Try it: Everything from the line holding "Screen dimensions: 1080x999" through the end of the records should be printed exactly, apart from the pictures.
--
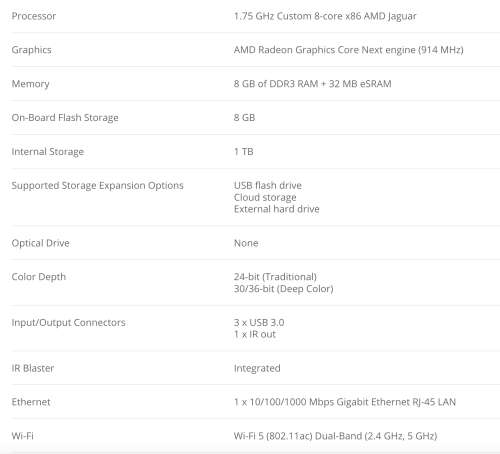This screenshot has height=454, width=500.
Task: Click the Internal Storage label
Action: point(48,152)
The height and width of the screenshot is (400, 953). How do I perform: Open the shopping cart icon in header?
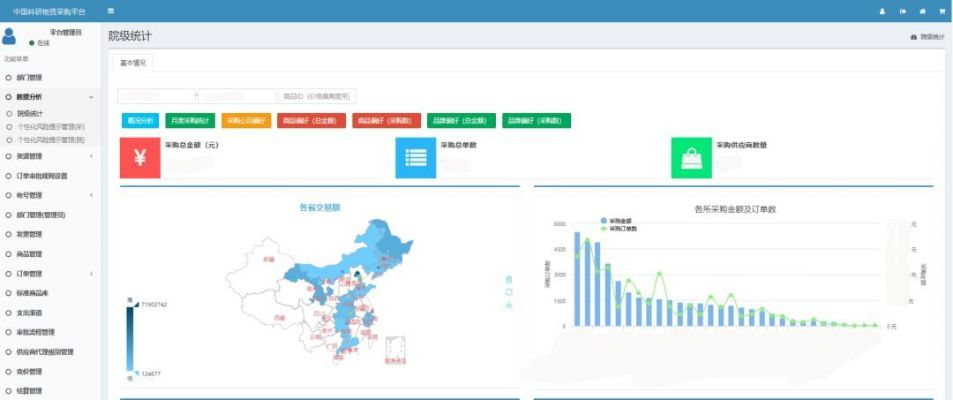click(x=941, y=11)
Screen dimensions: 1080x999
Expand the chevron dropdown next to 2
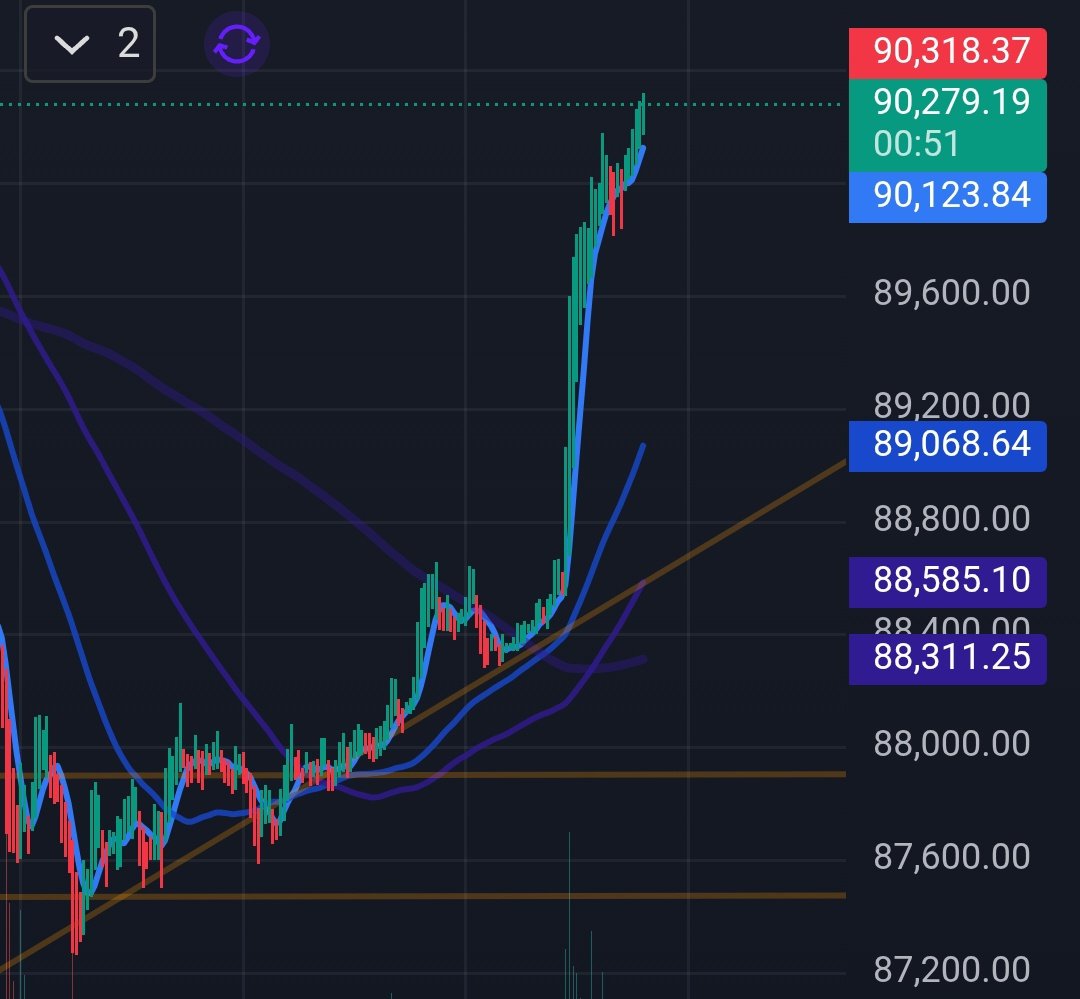pyautogui.click(x=70, y=43)
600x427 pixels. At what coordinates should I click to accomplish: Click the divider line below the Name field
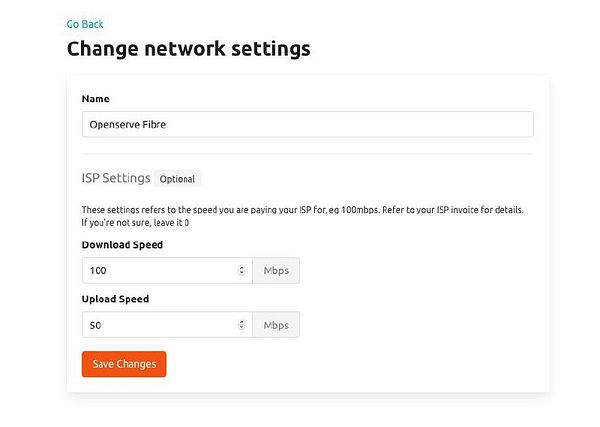307,154
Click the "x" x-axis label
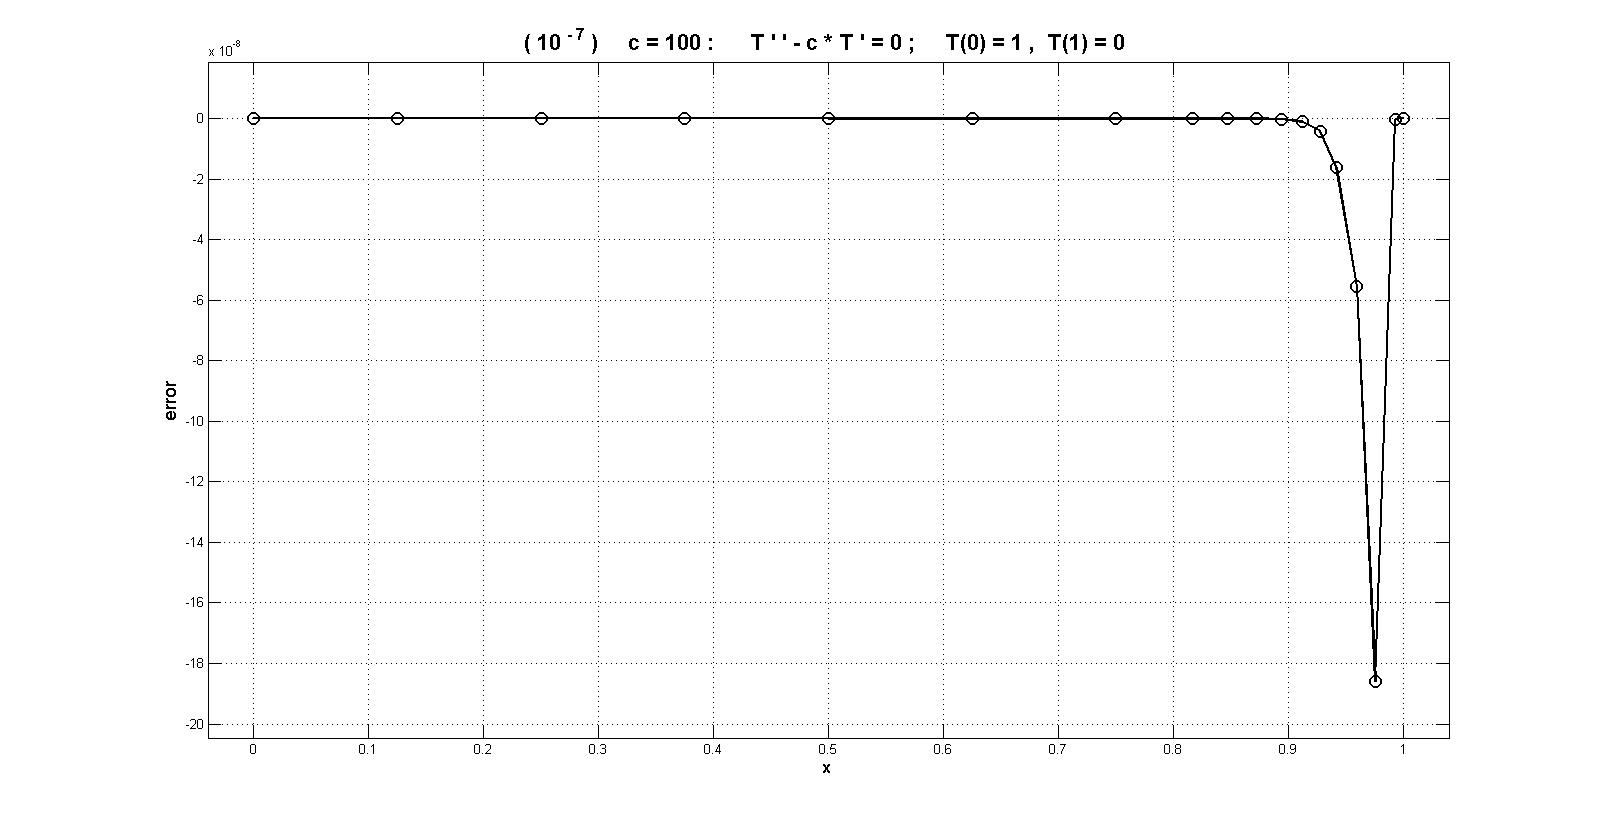 [826, 768]
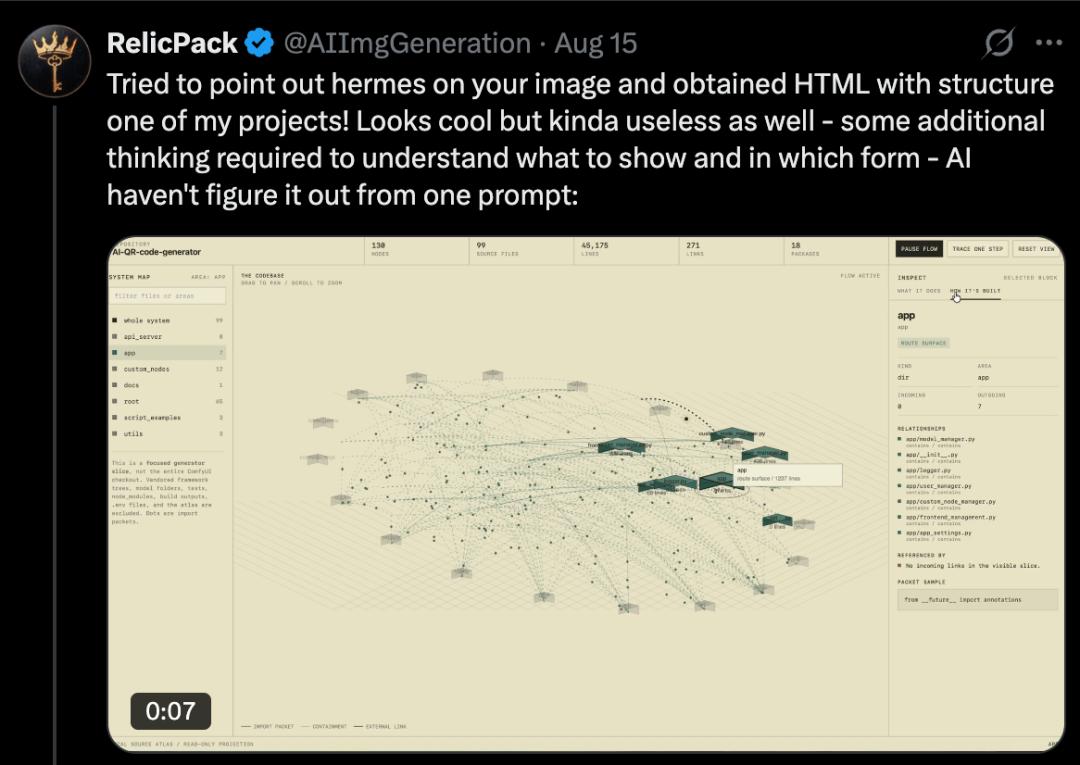1080x765 pixels.
Task: Click the RESET VIEW button
Action: pos(1036,249)
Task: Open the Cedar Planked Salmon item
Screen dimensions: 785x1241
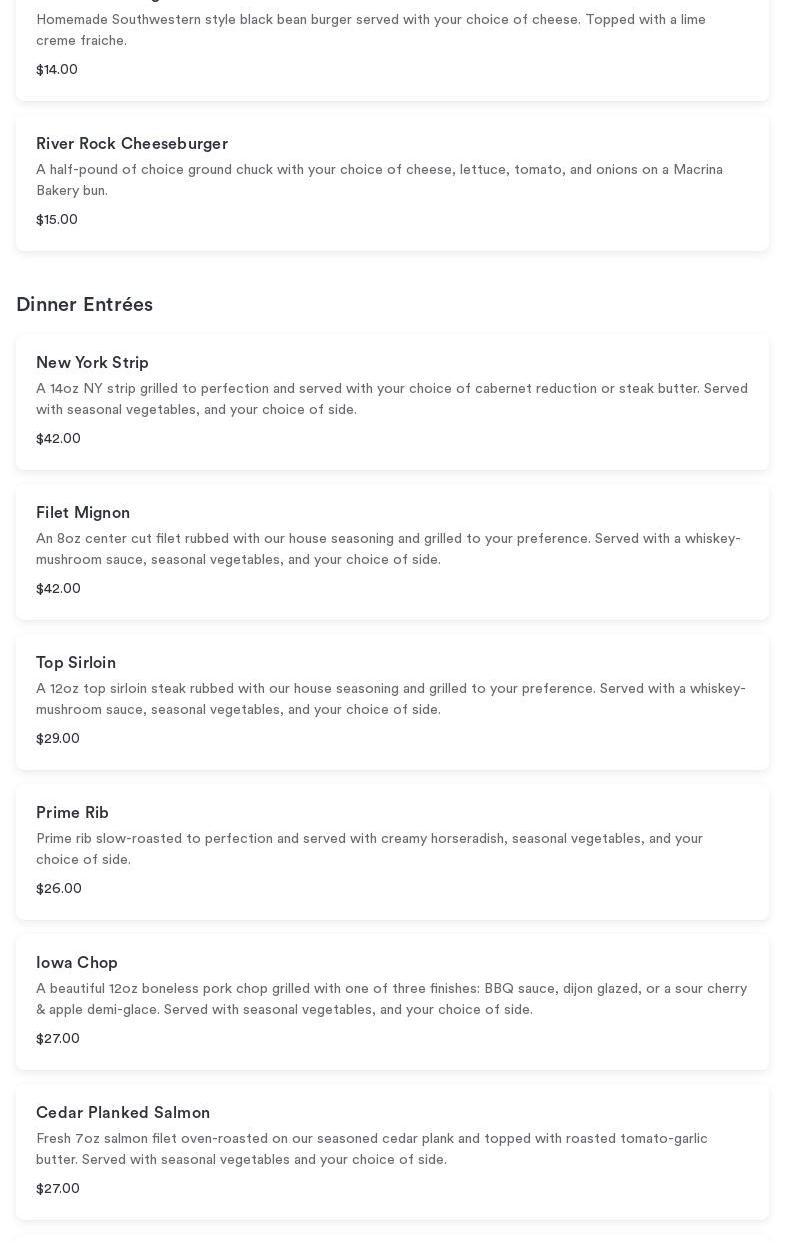Action: coord(123,1113)
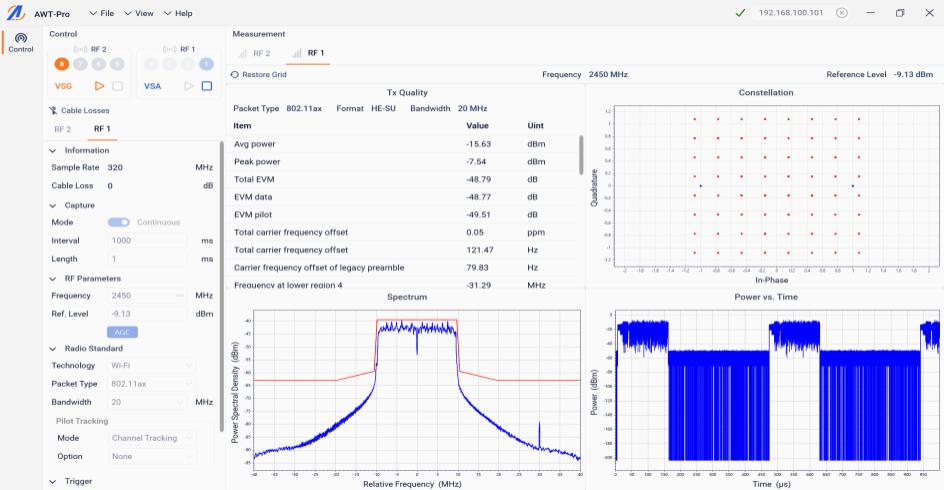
--
Answer space:
Screen dimensions: 1080x999
Expand the chevron dropdown next to 2
pyautogui.click(x=70, y=43)
600x427 pixels. At what coordinates should I click to accomplish: Click the divider line below the Name field
307,154
Click the "x" x-axis label
 [826, 768]
1080x765 pixels.
Task: Click the RESET VIEW button
Action: pos(1036,249)
Task: Open the Cedar Planked Salmon item
Screen dimensions: 785x1241
Action: coord(123,1113)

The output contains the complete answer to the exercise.